Which arguments does the subroutine signature in the zbdt01 documentation page below declare as integer?

[START OF TEXT PASSAGE]

LAPACK  3.10.1
LAPACK: Linear Algebra PACKage

◆ zbdt01()

subroutine zbdt01 ( integer  M,
integer  N,
integer  KD,
complex*16, dimension( lda, * )  A,
integer  LDA,
complex*16, dimension( ldq, * )  Q,
integer  LDQ,
double precision, dimension( * )  D,
double precision, dimension( * )  E,
complex*16, dimension( ldpt, * )  PT,
integer  LDPT,
complex*16, dimension( * )  WORK,
double precision, dimension( * )  RWORK,
double precision  RESID 
)

ZBDT01

Purpose:
 ZBDT01 reconstructs a general matrix A from its bidiagonal form
    A = Q * B * P**H
 where Q (m by min(m,n)) and P**H (min(m,n) by n) are unitary
 matrices and B is bidiagonal.

 The test ratio to test the reduction is
    RESID = norm(A - Q * B * P**H) / ( n * norm(A) * EPS )
 where EPS is the machine precision.
Parameters
[in]M
          M is INTEGER
          The number of rows of the matrices A and Q.
[in]N
          N is INTEGER
          The number of columns of the matrices A and P**H.
[in]KD
          KD is INTEGER
          If KD = 0, B is diagonal and the array E is not referenced.
          If KD = 1, the reduction was performed by xGEBRD; B is upper
          bidiagonal if M >= N, and lower bidiagonal if M < N.
          If KD = -1, the reduction was performed by xGBBRD; B is
          always upper bidiagonal.
[in]A
          A is COMPLEX*16 array, dimension (LDA,N)

[END OF TEXT PASSAGE]
[START OF COLLECTED DATA]

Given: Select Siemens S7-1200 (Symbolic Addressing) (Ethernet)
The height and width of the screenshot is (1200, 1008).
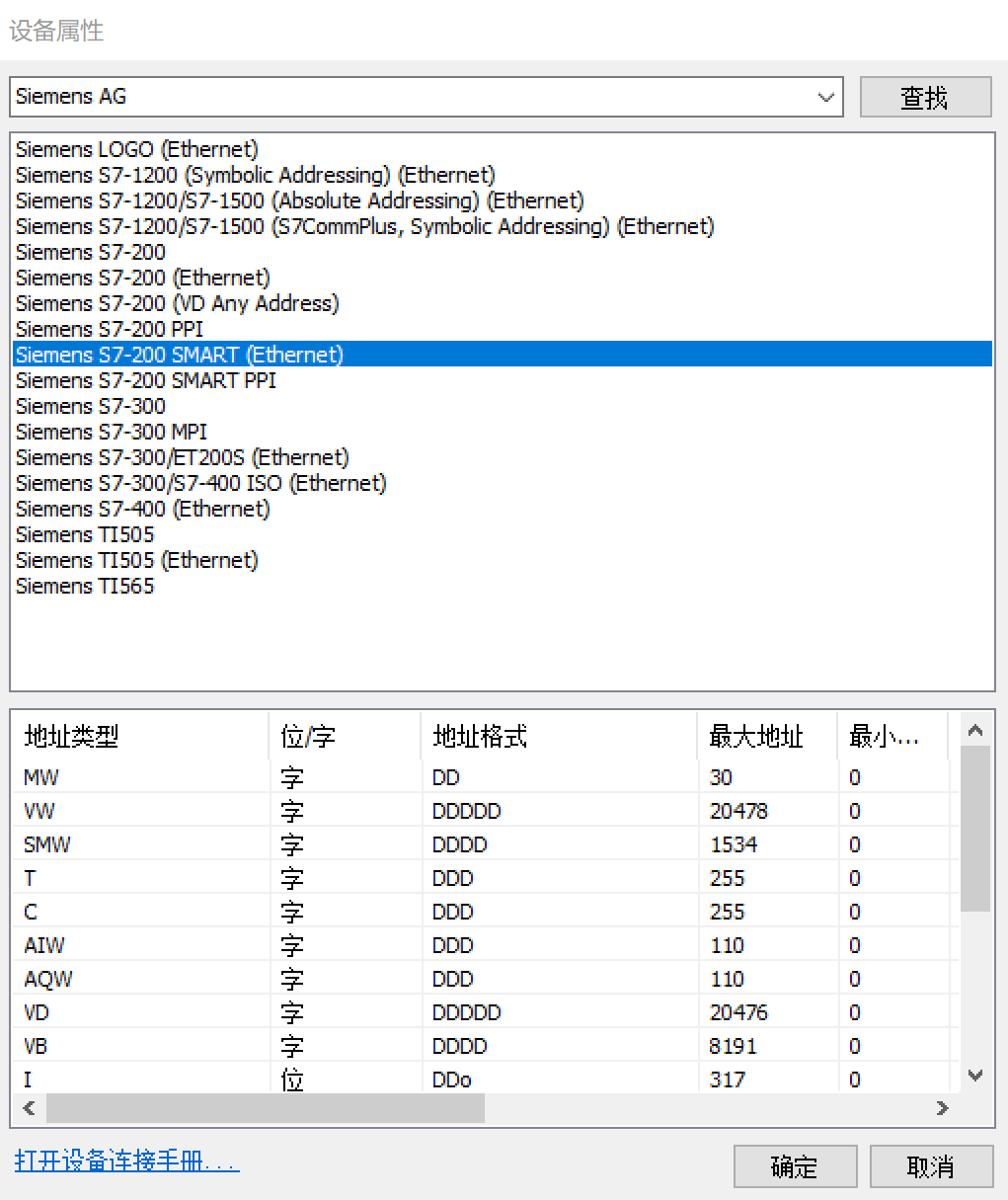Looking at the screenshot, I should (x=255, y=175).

[END OF COLLECTED DATA]

▶ **ANSWER**:
M, N, KD, LDA, LDQ, LDPT